14. The method according to claim 12, in which during and / or after stage IV, effector cells are activated independently of the receptor by treating them with an agent that uses the quotient ROI / RNI.

1 5. The method of claim 14, are used in the means for increasing the quotient ROI / RNI xanthine oxidase and their substrate.

1 6. The method of claim 15, wherein xanthine or hypoxanthine is used as the substrate.
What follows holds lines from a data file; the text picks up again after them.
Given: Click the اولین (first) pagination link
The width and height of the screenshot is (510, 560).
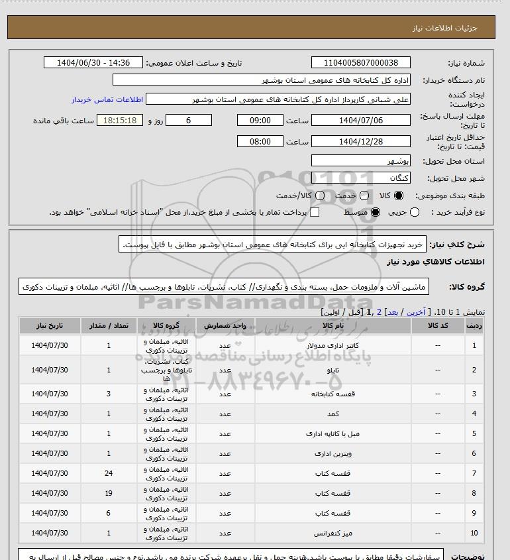Looking at the screenshot, I should coord(332,311).
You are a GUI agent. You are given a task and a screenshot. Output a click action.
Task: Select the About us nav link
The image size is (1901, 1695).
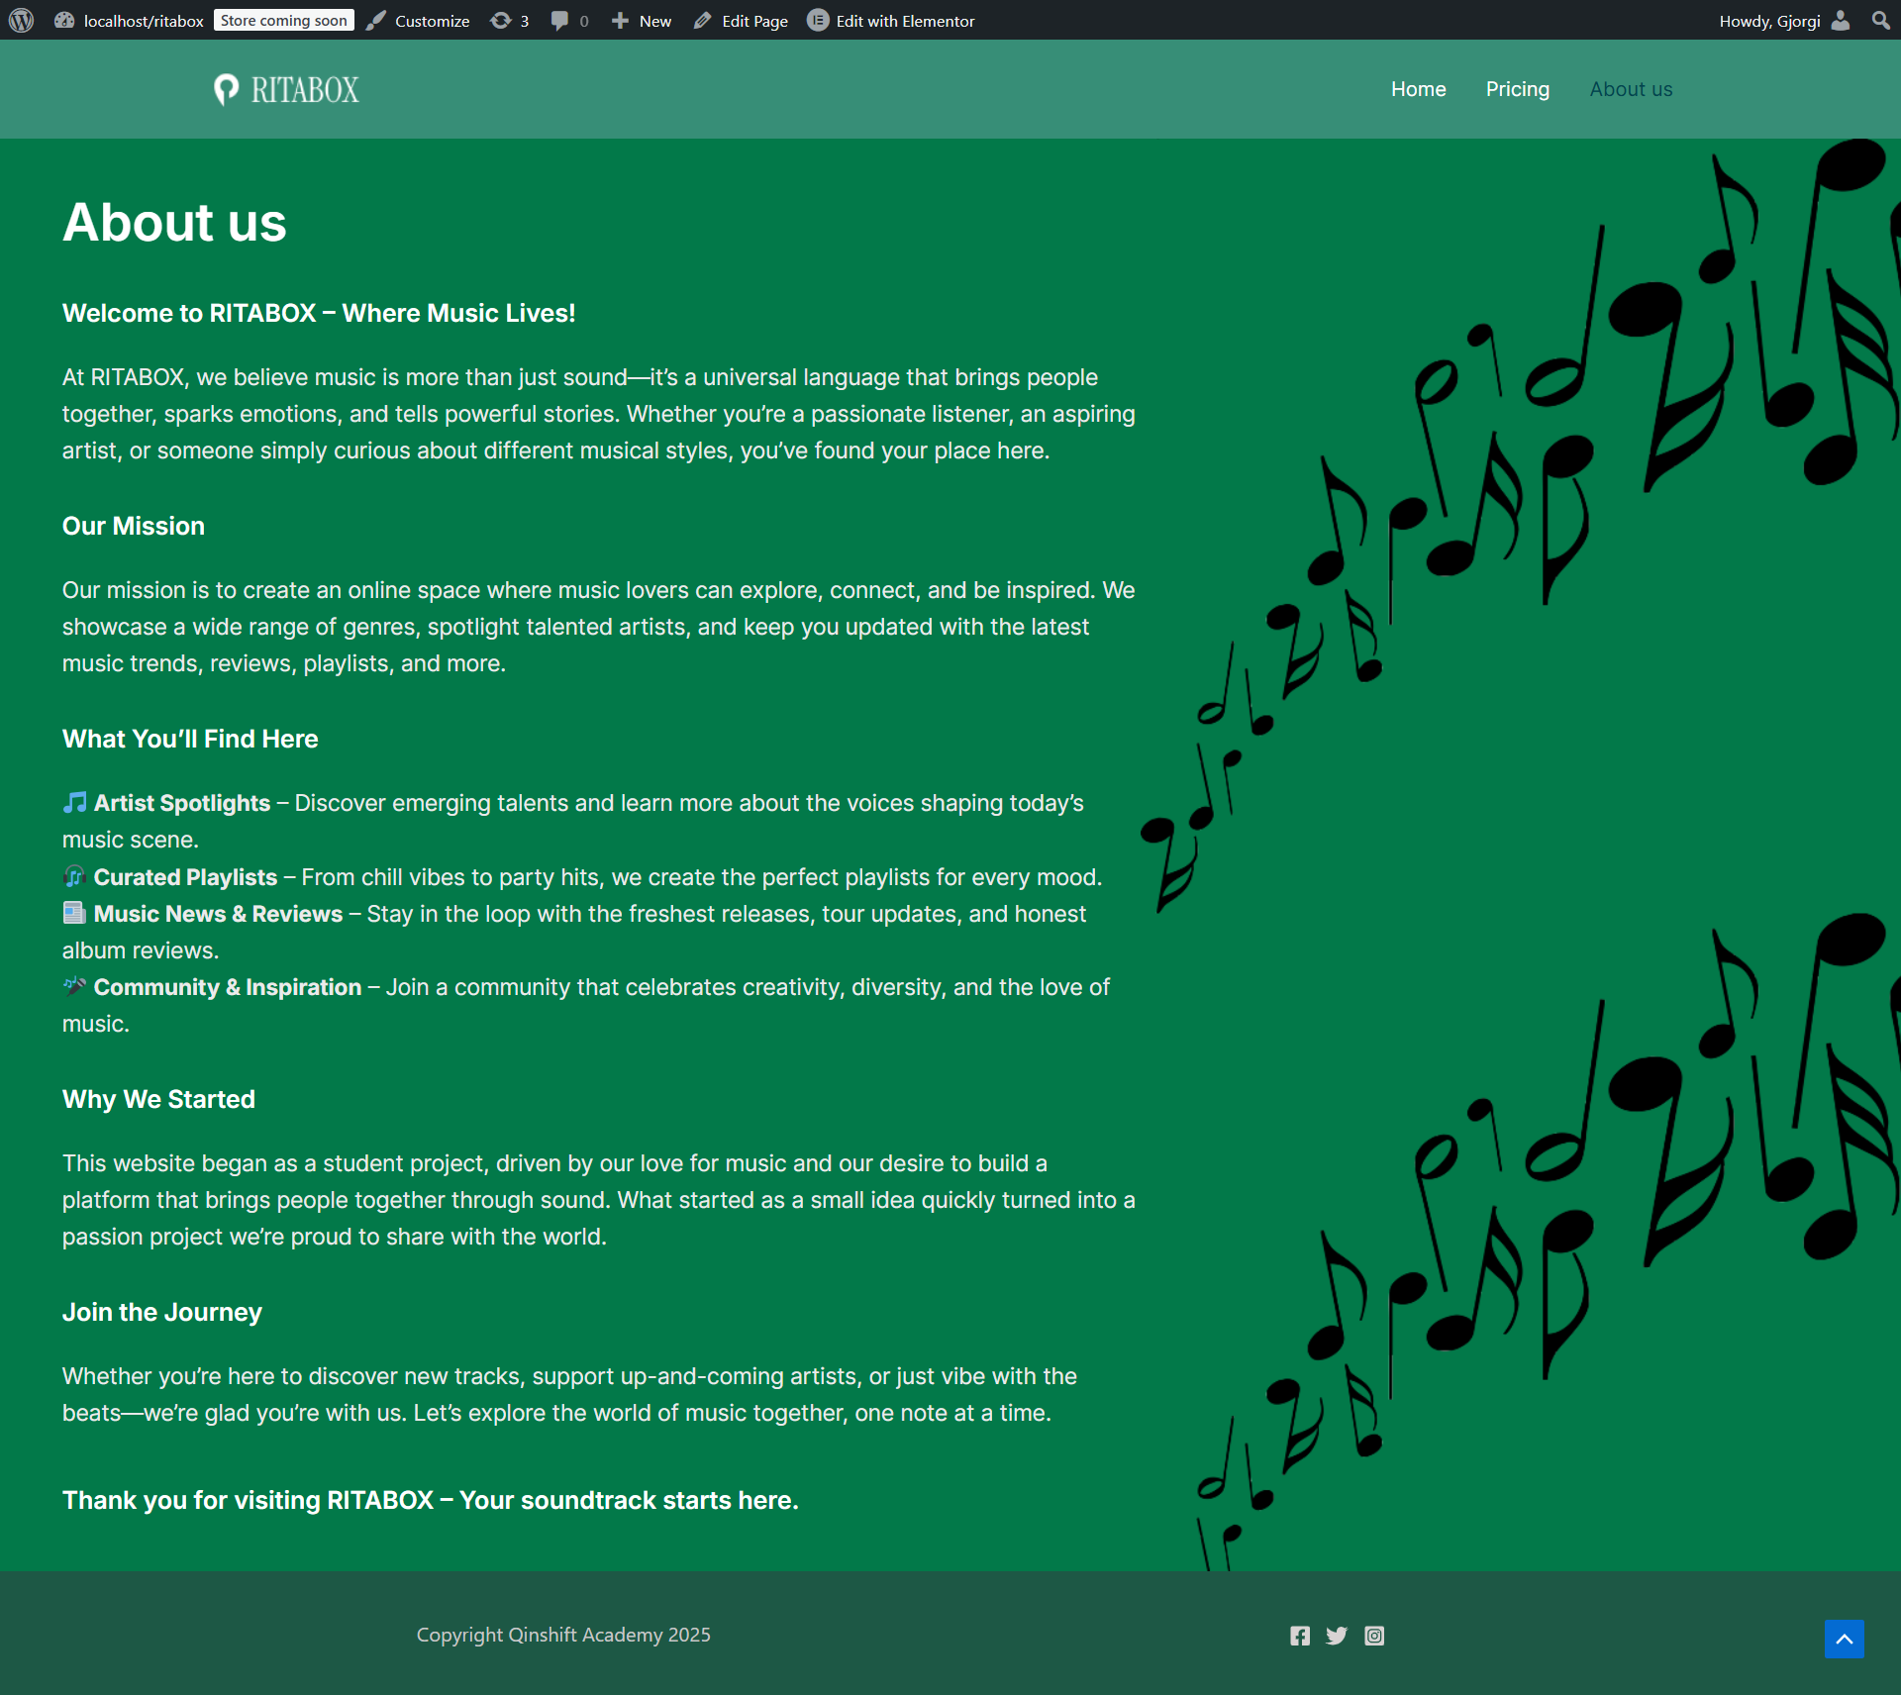click(1631, 89)
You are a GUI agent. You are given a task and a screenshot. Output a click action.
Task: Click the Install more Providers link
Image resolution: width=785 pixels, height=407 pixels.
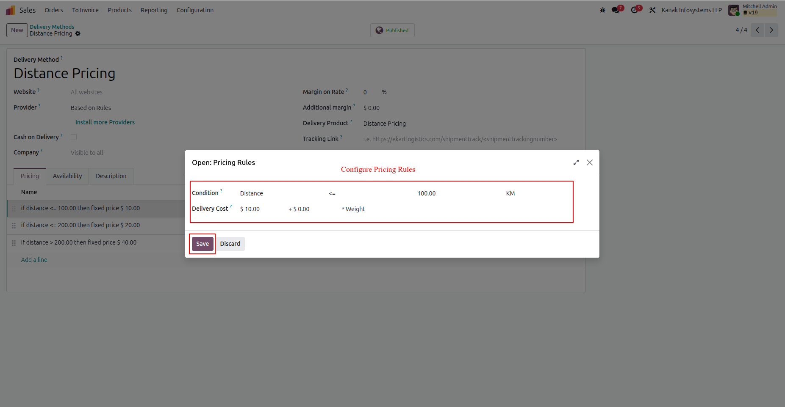[105, 122]
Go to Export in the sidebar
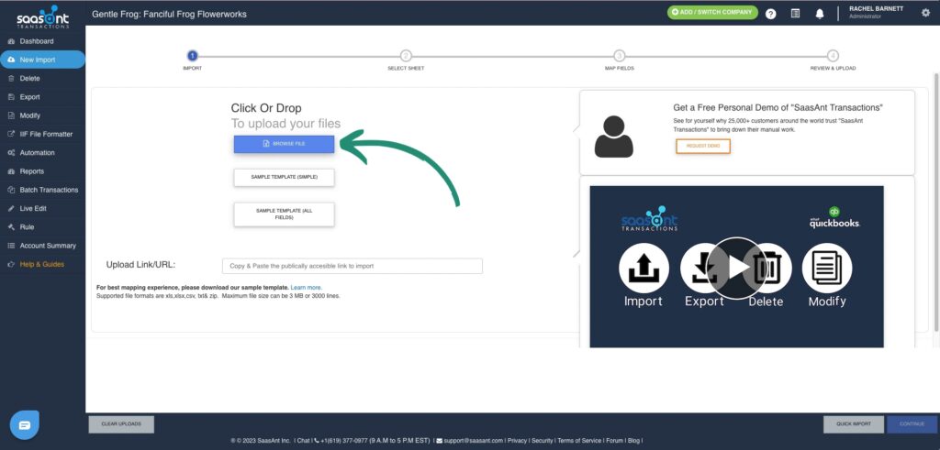This screenshot has width=940, height=450. click(29, 96)
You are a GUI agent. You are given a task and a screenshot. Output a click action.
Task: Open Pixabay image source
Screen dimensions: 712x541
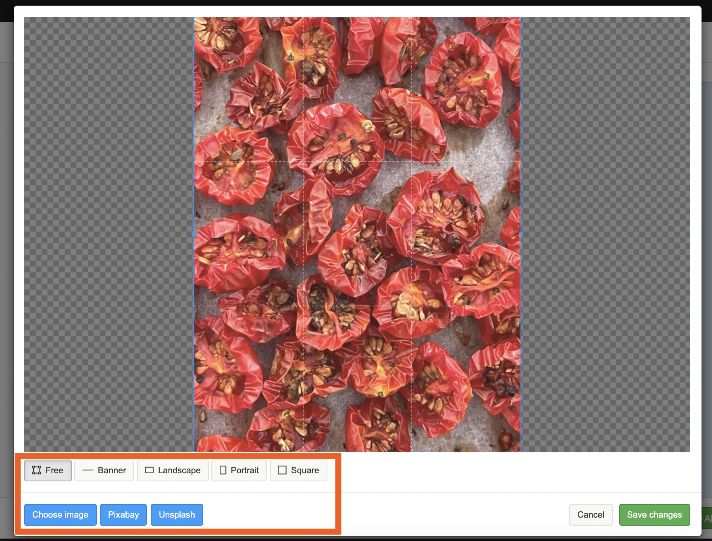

1 7. The method of claim 12, in which dendritic cells, macrophages and / or B cells are used as MHC ll-positive cells.

18. The method according to claim 12, in which both the patient's own MHC II positive cells and foreign MHC II cells are used.

19. The method of claim 12, wherein the removal of the patient's T cells is accomplished using monoclonal antibodies directed against T cells.

20. The method of claim 17, wherein the T cells are removed by anti-CD3 antibodies.

21. The method of claim 12, wherein activated T cells are removed using donor lymphocytes with predetermined cell death.

22. The method according to claim 19, in which donor lymphocytes are pretreated with mitomycin C in a dose such that they die after 3 to 15 divisions.

23. A method for removing disregulated cells from a mammalian organism, in which MHC II-positive cells of the patient and / or MHC II-positive cells of a donor are fused with the disregulated cell and the fusion, optionally after amplification, is injected into the patient ,

24. Combination of xanthine oxidase, a substrate for the xanthine oxidase and optionally catalase and / or peroxidase for use as a medicament.

25. The composition according to claim 24, characterized in that the substrate is xanthine and / or hypoxanthine.

26. The composition according to claim 24 or claim 25, characterized in that a combination of xanthine oxidase and xanthine is used.

27. The composition according to any one of claims 23 to 26, characterized in that an agent which promotes superoxide formation is additionally used.